** BEGIN Given data **
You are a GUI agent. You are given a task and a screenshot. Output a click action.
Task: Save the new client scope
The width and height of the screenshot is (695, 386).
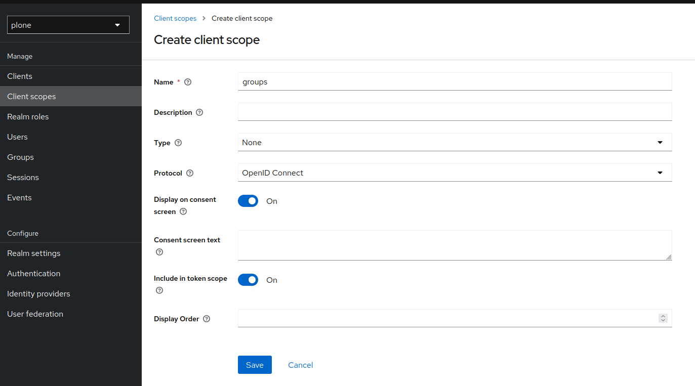[x=255, y=364]
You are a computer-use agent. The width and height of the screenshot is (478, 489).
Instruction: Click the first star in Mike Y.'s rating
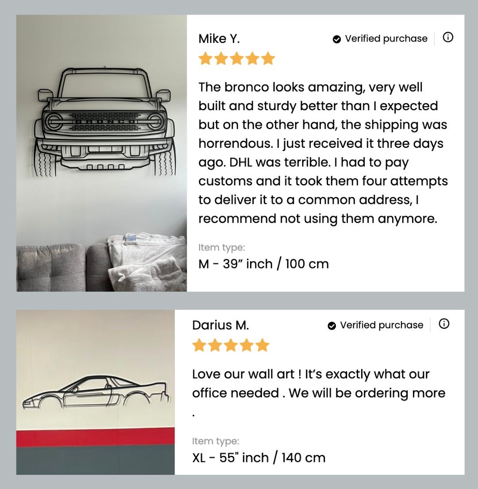click(206, 58)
** END Given data **
▸ Given task
Could you copy all of the material above word for word, leaving out the pictures?

▸ Reply
You are a GUI agent. You are given a task and a screenshot. Output a click action.
Task: Save the new client scope
The width and height of the screenshot is (695, 386).
[x=255, y=364]
You are a computer-use agent. The width and height of the screenshot is (478, 489).
Instruction: Click the first star in Mike Y.'s rating
click(206, 58)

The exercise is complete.